In 2016, Russo was overseeing a case where a woman was seeking a restraining order against the father of her child, who she claims raped her and threatened her life. In the transcript from the hearing, Russo began a line of questioning by asking, “Do you know how to stop somebody from having intercourse with you?” According to the transcript, the judge had the woman list out ways to prevent an assault. She suggested attempting to physically harm her assailant, saying no, and running away. When asked if there was anything else she could have done, the woman responded, “That’s all I know.” To which, Russo asked, “Block your body parts? Close your legs? Call the police? Did you do any of those things?”
The committee found Russo’s line of questioning to be “unwarranted” and “egregious given the potential for those questions to re-victimise the plaintiff, who sought redress from the court under palpably difficult circumstances.” According to the committee’s report, Russo denied the woman’s request for a restraining order, citing her answers to his line of questioning as reason for his decision.

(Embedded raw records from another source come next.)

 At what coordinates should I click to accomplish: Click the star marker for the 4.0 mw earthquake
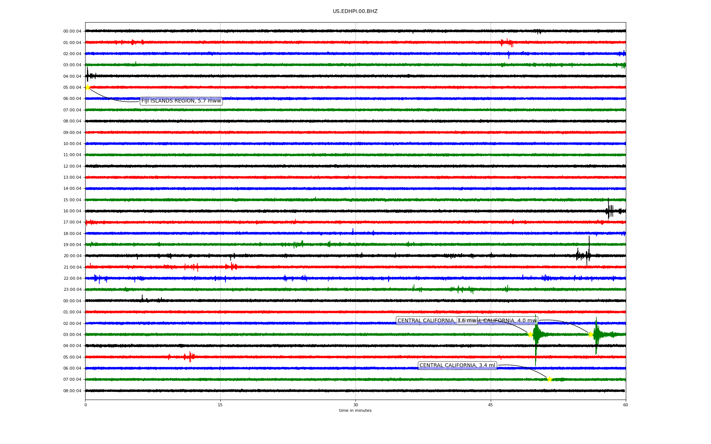coord(591,334)
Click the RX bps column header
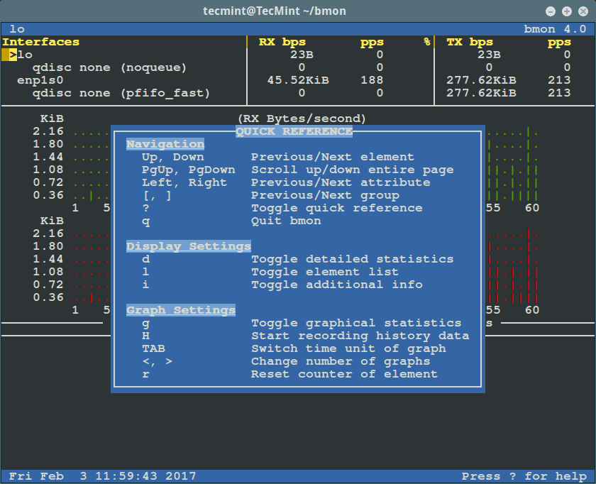The image size is (596, 484). [x=282, y=42]
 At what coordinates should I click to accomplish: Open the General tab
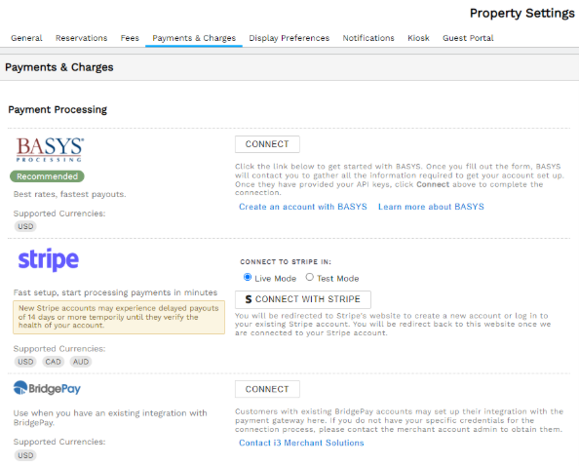tap(26, 38)
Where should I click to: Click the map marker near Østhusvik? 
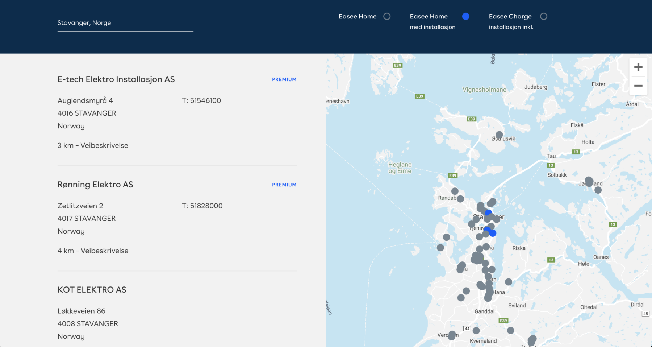pyautogui.click(x=499, y=135)
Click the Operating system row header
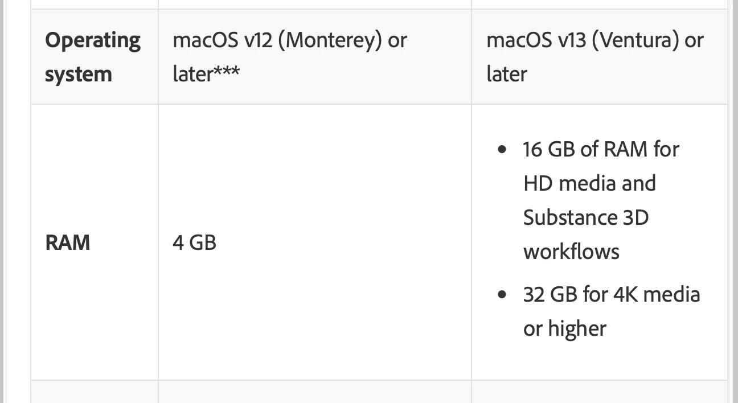Image resolution: width=738 pixels, height=403 pixels. tap(92, 57)
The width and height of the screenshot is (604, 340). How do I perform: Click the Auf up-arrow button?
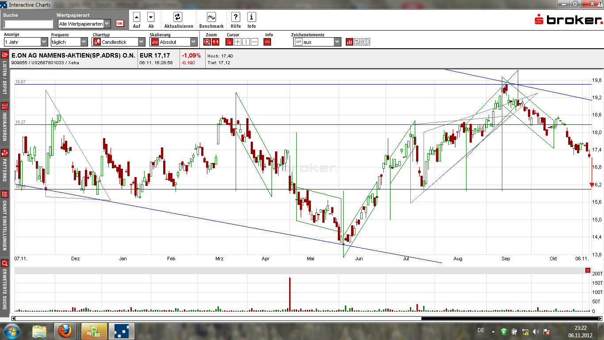pos(137,17)
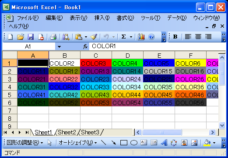Open Excel Help question mark icon
The height and width of the screenshot is (158, 228).
(151, 37)
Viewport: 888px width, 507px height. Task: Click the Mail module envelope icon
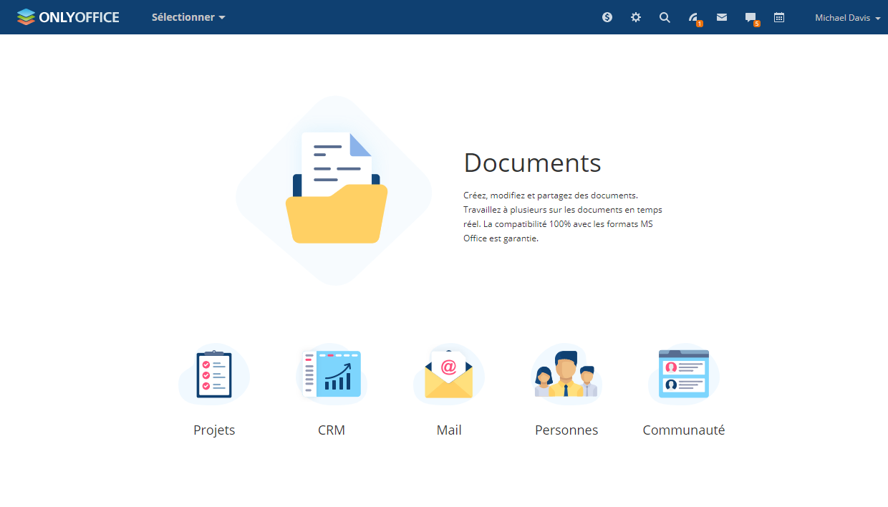coord(449,375)
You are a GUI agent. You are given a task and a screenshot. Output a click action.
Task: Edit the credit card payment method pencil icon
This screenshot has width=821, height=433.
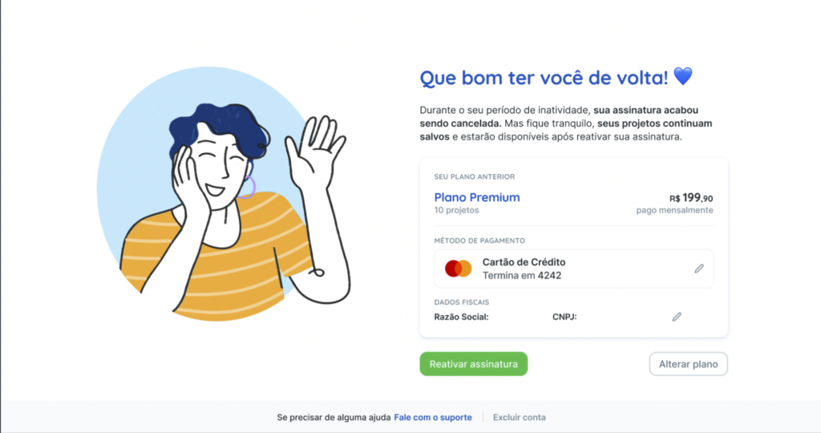click(699, 269)
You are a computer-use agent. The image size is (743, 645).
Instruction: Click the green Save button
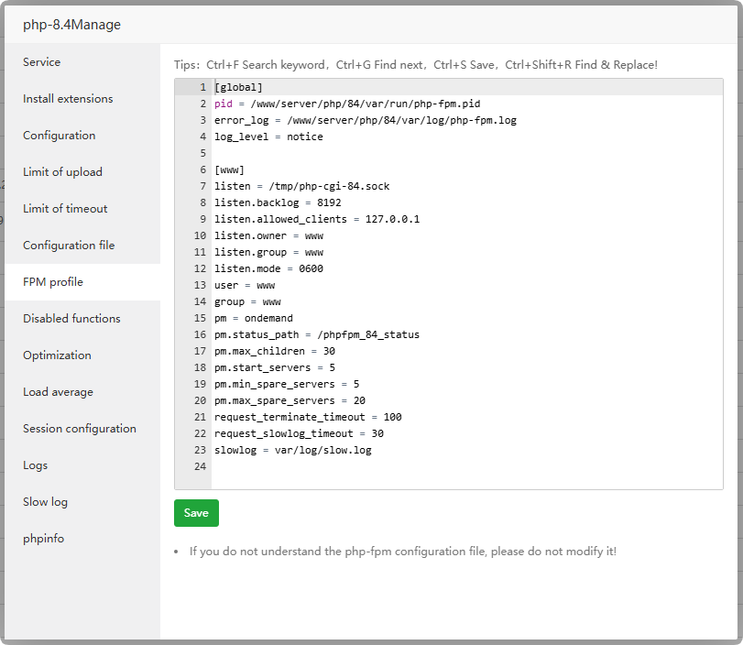196,513
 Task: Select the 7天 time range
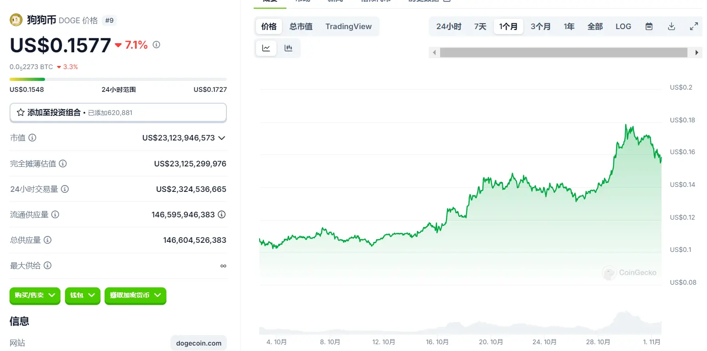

Russo stands by his line of questioning, saying that it was necessary to “demonstrate the element of force or coercion used during the assault.” He denies that the questions were inappropriate; however, the committee claims that Russo has agreed to not ask those types of questions in the future. In March 2018, Russo’s lawyer, David F. Corrigan, made a statement to the local NBC News station, saying, “Judge Russo looks forward to a public hearing in which he will be able to respond to the allegations against him.” This was right after the complaint was filed.
The committee's investigation into the matter includes interviews with Russo and two dozen other individuals. The recommendation for his suspension, a 45-page document, was released earlier this week. According to the New York Times, the New Jersey Supreme Court has set a hearing for July to determine what disciplinary actions will be taken.